Dr. Kathie Hermayer: Absolutely. As a matter of fact, if a patient has already fractured with osteopenia or normal bone mass, they’re considered osteoporotic.
Dr. Marcy Bolster: And how is it that the diagnosis of osteoporosis is made?
Dr. Kathie Hermayer: Generally, when I see somebody, as an endocrinologist, and usually it’s on referral for this purpose, I will do a set of screening labs and an intake evaluation history. The most common cause of osteoporosis in women is postmenopausal, and usually related to their estrogen levels. However, there’s another term called secondary osteoporosis, where osteoporosis can come from other causes besides menopause and postmenopausal changes in the bone architecture. And there could be other disease entities such as hyperthyroidism, type 1 diabetes, steroid use, cigarette smoking. Family history can be a predisposing factor. So, there are other etiologies to look for besides postmenopausal.
Dr. Marcy Bolster: And what test is done to be able to detect osteoporosis?
Dr. Kathie Hermayer: Probably the gold standard for detecting osteoporosis is the bone mineral density study.
Dr. Marcy Bolster: And that’s also called a DXA scan?
Dr. Kathie Hermayer: Correct.
Dr. Marcy Bolster: Tell me about the DXA scan, what does that entail for a patient?
Dr.
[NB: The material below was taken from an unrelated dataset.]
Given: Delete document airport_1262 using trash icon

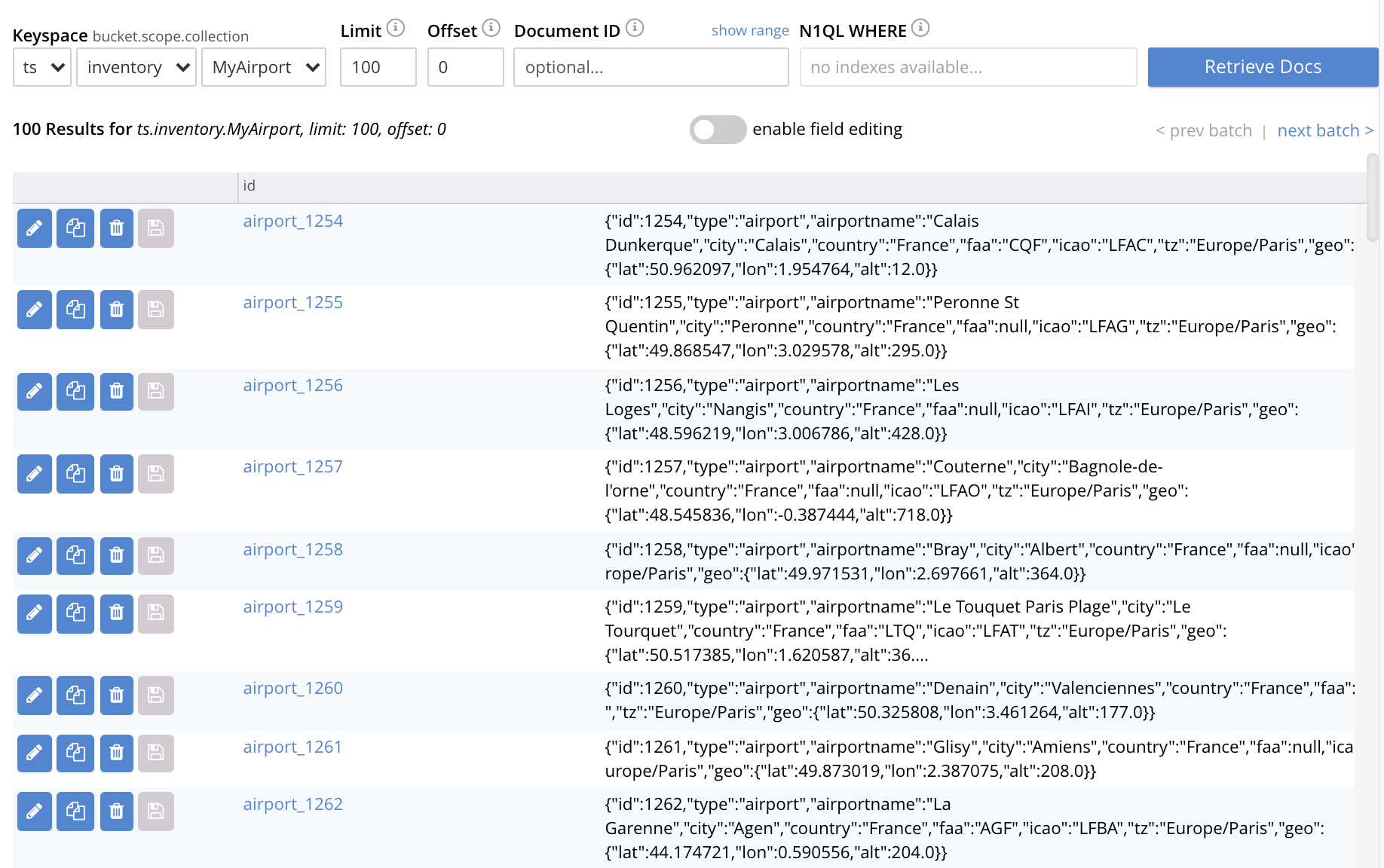Looking at the screenshot, I should (116, 811).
Kathie Hermayer: I usually tell my patients it’s like having an x-ray. And probably the hardest thing for a patient to do, when they’re being screened for osteoporosis, is to lie on the table, which can be cold. It’s essentially like having an x-ray taken. They basically take an x-ray of your back and hip. Sometimes they’ll also x-ray your distal forearm, but the standard x-ray techniques are for the back and the hip.
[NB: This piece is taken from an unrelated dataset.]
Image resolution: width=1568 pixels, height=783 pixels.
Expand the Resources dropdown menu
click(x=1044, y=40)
Dr. Marcy Bolster: And why is it that the DXA scan looks at the spine and the hip?
Dr. Kathie Hermayer: Those are the areas that we consider major areas for fracture, so they’ll try to look at the bone density for both the back and the hip to see if there are areas at risk for a fracture.
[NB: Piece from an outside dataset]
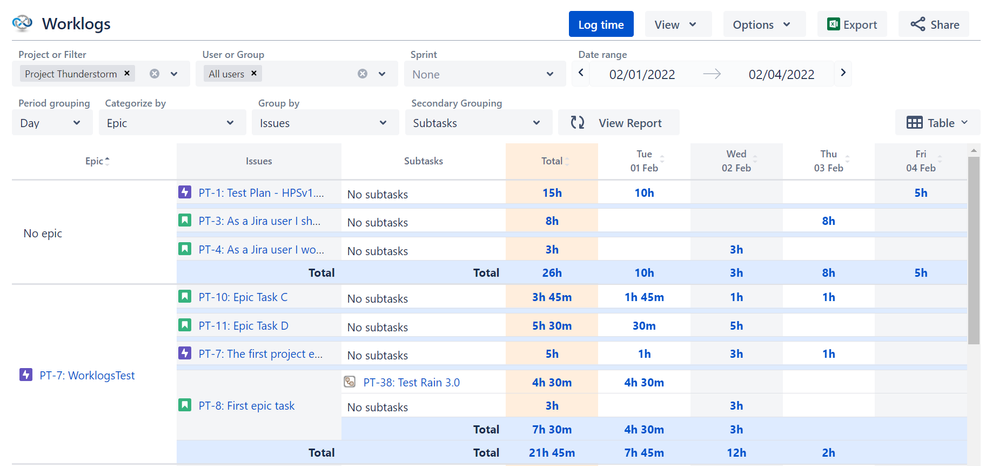Open the Options menu
The width and height of the screenshot is (999, 466).
tap(762, 25)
Dr. Marcy Bolster: Once a patient is diagnosed with osteoporosis, what are some of the considerations for medical therapy?
Dr. Kathie Hermayer: When somebody is diagnosed with osteoporosis, we do have a discussion about medical therapy. There are pros and cons to different therapies. However, what I like to explain to people is that there are different categories of drugs we use to treat osteoporosis. Probably the biggest ones out there are the antiresorptive agents, and that will be the bisphosphonates, such as Fosamax, Actonel, Boniva, the IV form, now, Reclast. And then we have other antiresorptive agents such as the selective estrogen receptor modulators, such as Evista, otherwise known as raloxifene. And, also, estrogen replacement therapy is a good thing for bone. The Women’s Health Initiative actually showed a 34 percent decrease hip fracture rate due to estrogen therapy. So, even though estrogens are used with caution, in terms of breast cancer, stroke risk, MI risk, they are a good thing when it comes to hip fracture reduction, and also lumbar spinal density protection. Another drug that we recommend for osteoporosis therapy is Miacalcin, otherwise known as Calcitonin. That primarily works on the back, not so much on the hip. That’s available in either a nasal form or an injectable form. Those are your major antiresorptive agents. Then you move into the anabolic bone builder agents of which there is only one known in our country that’s approved by the FDA, and that’s known as Forteo. It’s an injection that is permitted by the FDA for up to two years of therapy.
Dr. Marcy Bolster: Dr. Hermayer, this has been a very informative discussion. I appreciate your time very much.
Dr. Kathie Hermayer: Thank you for inviting me, Dr. Bolster.